- _What is required_
From the line with "878x449 pixels." to the line with "Task: Click the Trim Entities tool", retype every line exactly, including those two, and leave out the rest of the data below.

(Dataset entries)

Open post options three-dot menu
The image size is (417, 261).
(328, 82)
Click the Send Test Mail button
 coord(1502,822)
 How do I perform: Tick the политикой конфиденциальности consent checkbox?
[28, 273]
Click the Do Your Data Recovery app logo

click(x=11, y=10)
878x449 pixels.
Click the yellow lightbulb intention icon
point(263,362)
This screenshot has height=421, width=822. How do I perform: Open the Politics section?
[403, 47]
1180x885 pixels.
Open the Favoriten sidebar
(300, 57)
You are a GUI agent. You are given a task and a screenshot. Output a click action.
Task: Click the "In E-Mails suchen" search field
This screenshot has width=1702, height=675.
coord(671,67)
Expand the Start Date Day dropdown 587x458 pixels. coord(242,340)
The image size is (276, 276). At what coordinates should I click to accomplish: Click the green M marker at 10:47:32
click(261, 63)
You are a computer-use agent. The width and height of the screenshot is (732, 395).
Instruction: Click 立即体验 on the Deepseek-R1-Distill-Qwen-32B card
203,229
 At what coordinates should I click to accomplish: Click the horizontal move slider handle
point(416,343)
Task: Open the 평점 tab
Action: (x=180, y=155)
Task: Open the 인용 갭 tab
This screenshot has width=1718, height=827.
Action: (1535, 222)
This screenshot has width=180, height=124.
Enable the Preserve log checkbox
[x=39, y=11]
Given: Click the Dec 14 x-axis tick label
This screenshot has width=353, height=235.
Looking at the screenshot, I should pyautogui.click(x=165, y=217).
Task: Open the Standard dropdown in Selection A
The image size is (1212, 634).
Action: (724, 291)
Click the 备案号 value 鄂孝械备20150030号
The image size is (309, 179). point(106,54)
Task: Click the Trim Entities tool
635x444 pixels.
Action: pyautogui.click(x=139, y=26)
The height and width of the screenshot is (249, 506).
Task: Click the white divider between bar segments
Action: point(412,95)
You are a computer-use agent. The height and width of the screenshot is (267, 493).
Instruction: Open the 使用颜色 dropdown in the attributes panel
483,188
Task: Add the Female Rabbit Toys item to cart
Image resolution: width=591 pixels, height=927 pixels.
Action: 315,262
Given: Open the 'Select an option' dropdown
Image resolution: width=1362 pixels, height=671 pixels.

- _Answer section_
878x449 pixels.
Click the yellow lightbulb intention icon
point(263,362)
This screenshot has height=421, width=822. How do I perform: Open the Politics section?
[403, 47]
1180x885 pixels.
Open the Favoriten sidebar
(300, 57)
You are a GUI agent. You are given a task and a screenshot. Output a click action.
Task: Click the "In E-Mails suchen" search field
This screenshot has width=1702, height=675.
coord(671,67)
Expand the Start Date Day dropdown 587x458 pixels. coord(242,340)
The image size is (276, 276). At what coordinates should I click to accomplish: Click the green M marker at 10:47:32
click(261, 63)
You are a computer-use agent. The width and height of the screenshot is (732, 395).
Instruction: Click 立即体验 on the Deepseek-R1-Distill-Qwen-32B card
203,229
 At what coordinates should I click to accomplish: Click the horizontal move slider handle
point(416,343)
Task: Open the 평점 tab
Action: (x=180, y=155)
Task: Open the 인용 갭 tab
This screenshot has width=1718, height=827.
Action: (1535, 222)
This screenshot has width=180, height=124.
Enable the Preserve log checkbox
[x=39, y=11]
Given: Click the Dec 14 x-axis tick label
This screenshot has width=353, height=235.
Looking at the screenshot, I should pyautogui.click(x=165, y=217).
Task: Open the Standard dropdown in Selection A
The image size is (1212, 634).
Action: (724, 291)
Click the 备案号 value 鄂孝械备20150030号
The image size is (309, 179). point(106,54)
Task: Click the Trim Entities tool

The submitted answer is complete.